WHAT YOU NEED TO DO:
Once the line containing "Task: Click the red livestream record icon" is found, please copy it and all lines after it through the end of the records, exactly, leaving out pictures.

INFORMATION PROVIDED:
■ ■ ■

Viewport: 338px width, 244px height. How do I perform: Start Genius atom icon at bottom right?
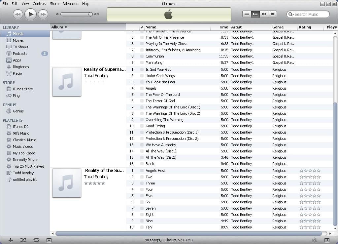[x=314, y=240]
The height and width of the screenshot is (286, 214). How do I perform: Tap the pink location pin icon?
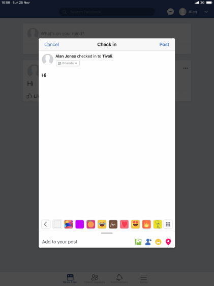[x=168, y=242]
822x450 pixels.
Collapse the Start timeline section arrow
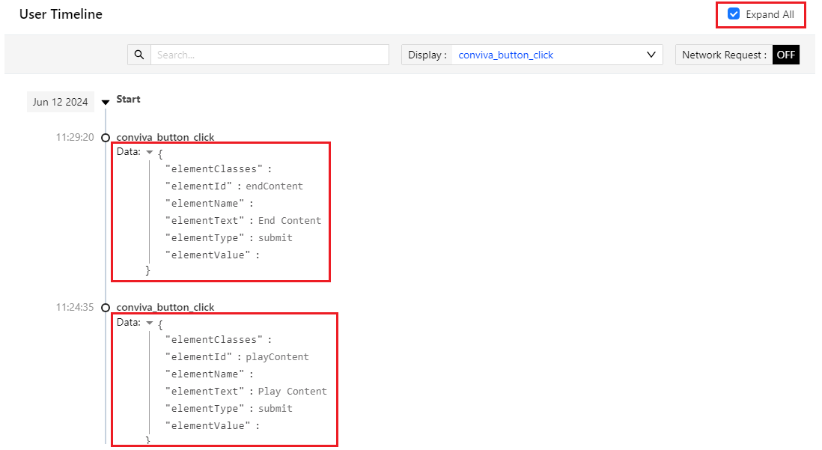(106, 102)
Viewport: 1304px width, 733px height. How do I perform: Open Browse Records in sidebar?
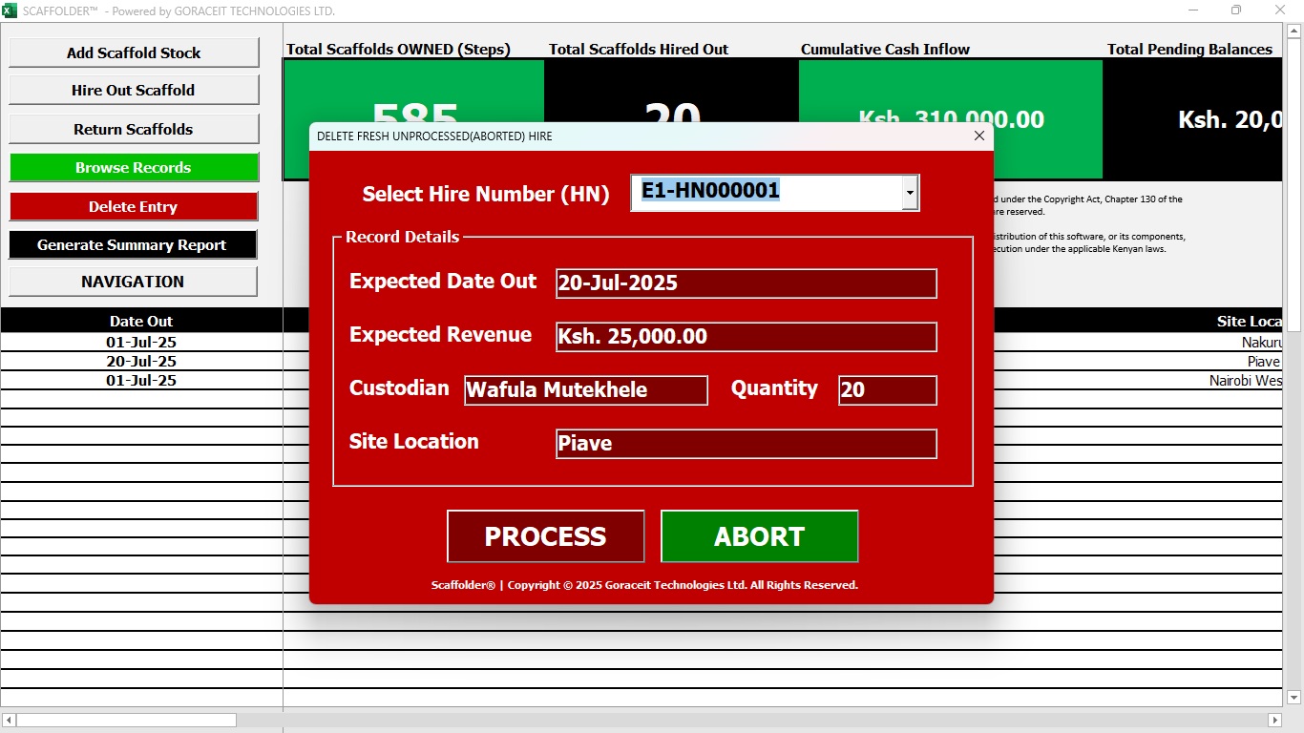pyautogui.click(x=134, y=168)
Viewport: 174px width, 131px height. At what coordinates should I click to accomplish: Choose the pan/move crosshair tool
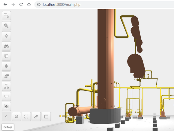[6, 36]
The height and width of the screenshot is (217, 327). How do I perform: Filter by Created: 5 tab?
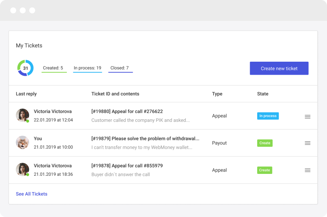coord(53,68)
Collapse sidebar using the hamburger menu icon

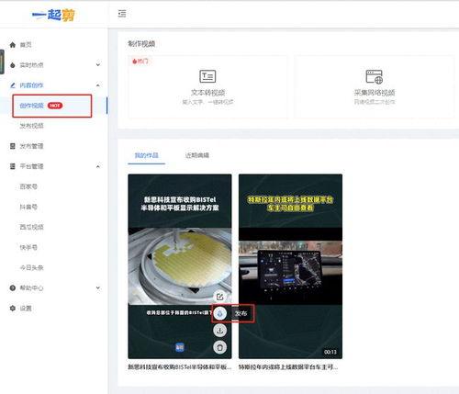pyautogui.click(x=122, y=14)
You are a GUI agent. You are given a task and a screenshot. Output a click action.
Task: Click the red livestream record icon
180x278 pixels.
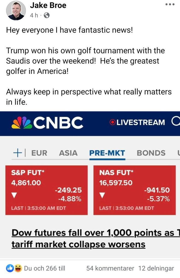point(112,123)
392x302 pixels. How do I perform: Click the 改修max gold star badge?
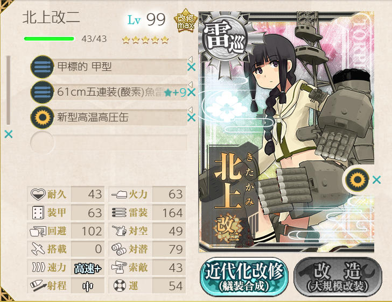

■ ■ ■

WRITTEN SOLUTION:
Task: Click the red livestream record icon
180x278 pixels.
point(112,123)
392x302 pixels. How do I perform: Click the 改修max gold star badge?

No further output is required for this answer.